Reproduce the part of the forum thread that begins at the words "## Stiver3 (Mar" and stops after "old skool GT-R's!!", word for word.

(Extracted text):

.....

I know DCD's not sure his brakes and clutch will last, but if necessary we can get him a set of pads to make sure he's able to come. Otherwise he'll have to survive as a passenger :chuckle: :chuckle: :chuckle: ...He could go with Nick...Unless he prefers to be squeezed into my RX-7. As for Adam, well he can either drive the rex if DCD doesn't want to, or come with me in the Hatchi :chuckle: :chuckle: 

Please indicate if you're interested in this date. If there's enough numbers one of us can start a thread 

Miguel.


----------



## deef (Aug 4, 2005)

Some really nice ppics there, Cheers for sharing


----------



## JDMist3hfastar (Feb 23, 2007)

awesome guys. Cars are looking great as always. Next time I make it back to Japan I need to find one of your meets!


----------



## andreasgtr (Jul 2, 2003)

somehow Skylines look best in japan...those pictures always look like from another world. 
I like that red R33 GTR and the blue R34 with the black wheel centers :bowdown1:


----------



## JBwangan (Oct 18, 2006)

Incredible Skyline gathering. Only in Japan.


----------



## Stiver3 (Mar 27, 2006)

Some great pictures.... Wish i was there!


----------



## r33 v-spec (May 24, 2002)

Thanks for sharing the pics 

Loving the old skool GT-R's!! 

Plus really like the BB on the SE37's with polished lip...something totally unique. And loving the other BB with Work Meisters!


----------



## dean j (Jan 28, 2007)

*The KPGC10's!*

Easily the best cars of the night! The best looking skyline ever in my opinion.

.....

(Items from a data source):
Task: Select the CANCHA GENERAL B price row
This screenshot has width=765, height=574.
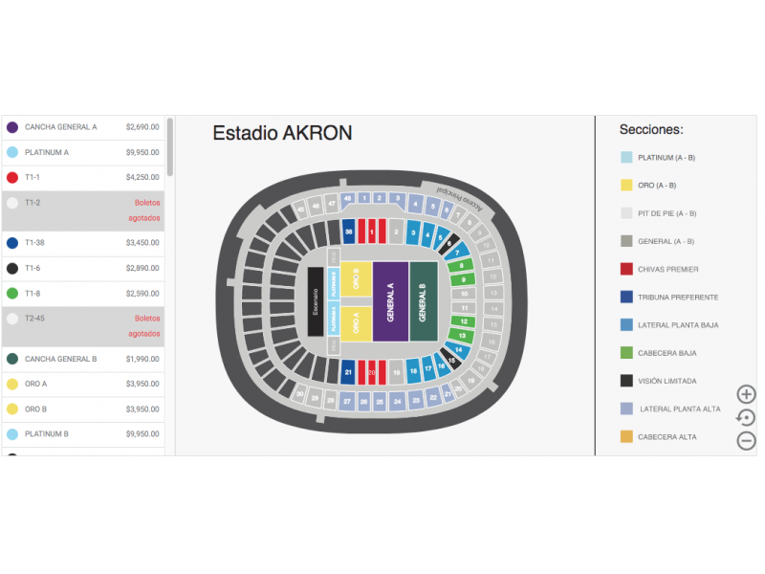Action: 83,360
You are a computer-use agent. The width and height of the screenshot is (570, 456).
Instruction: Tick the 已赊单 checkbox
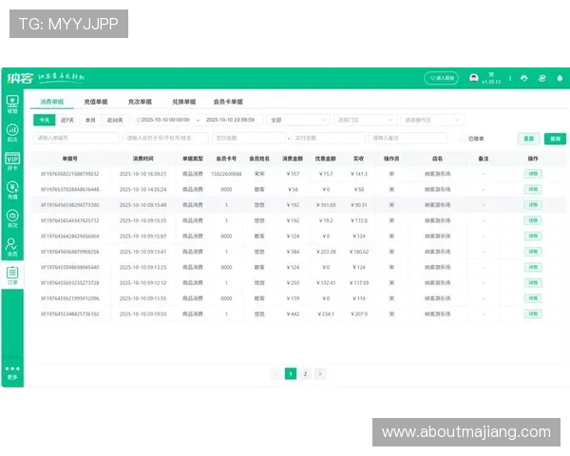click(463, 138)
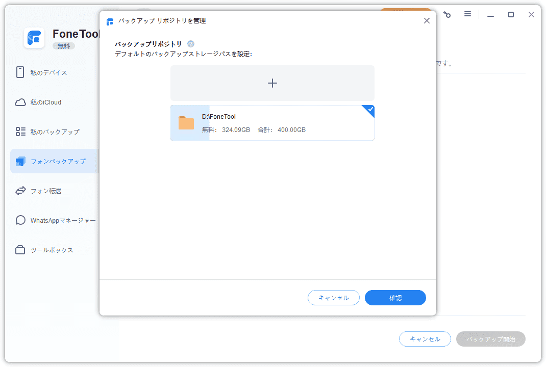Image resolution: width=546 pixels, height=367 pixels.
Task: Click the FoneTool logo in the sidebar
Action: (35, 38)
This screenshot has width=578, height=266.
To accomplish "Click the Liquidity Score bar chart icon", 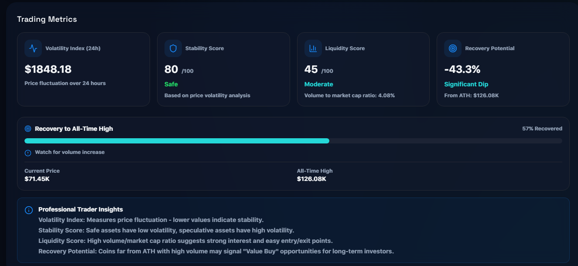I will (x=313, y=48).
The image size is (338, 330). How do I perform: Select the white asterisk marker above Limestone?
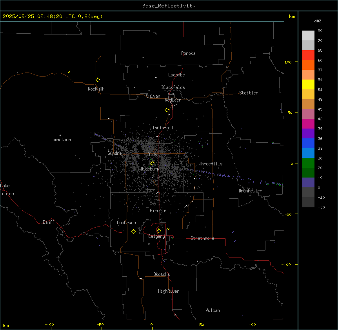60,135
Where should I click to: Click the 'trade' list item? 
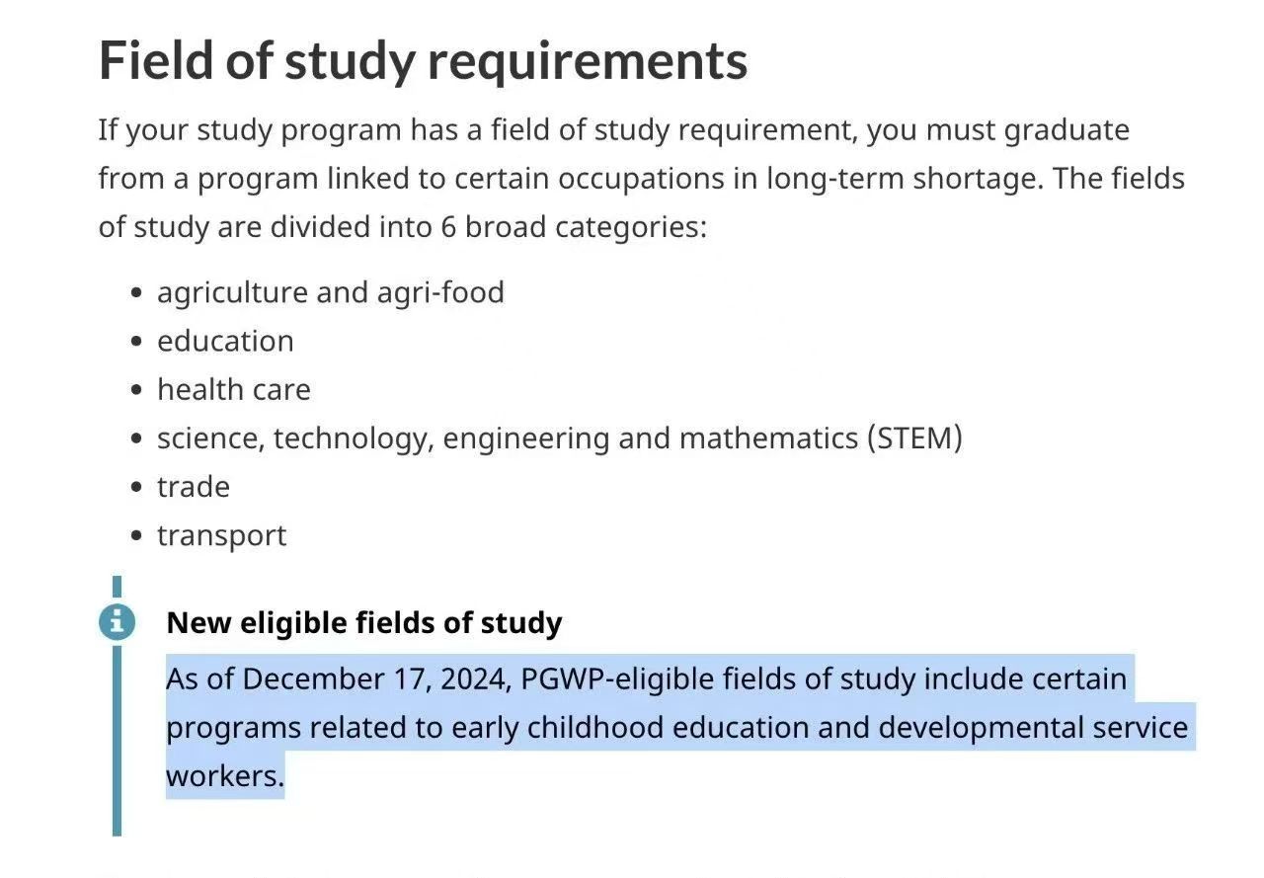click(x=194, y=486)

.....

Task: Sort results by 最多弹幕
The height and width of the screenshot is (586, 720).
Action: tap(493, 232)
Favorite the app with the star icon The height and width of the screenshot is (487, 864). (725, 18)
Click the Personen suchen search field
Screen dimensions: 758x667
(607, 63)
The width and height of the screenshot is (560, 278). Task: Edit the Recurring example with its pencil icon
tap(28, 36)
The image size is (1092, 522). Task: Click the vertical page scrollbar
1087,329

.....

(Written answer):
## Stiver3 (Mar 27, 2006)

Some great pictures.... Wish i was there!


----------



## r33 v-spec (May 24, 2002)

Thanks for sharing the pics 

Loving the old skool GT-R's!!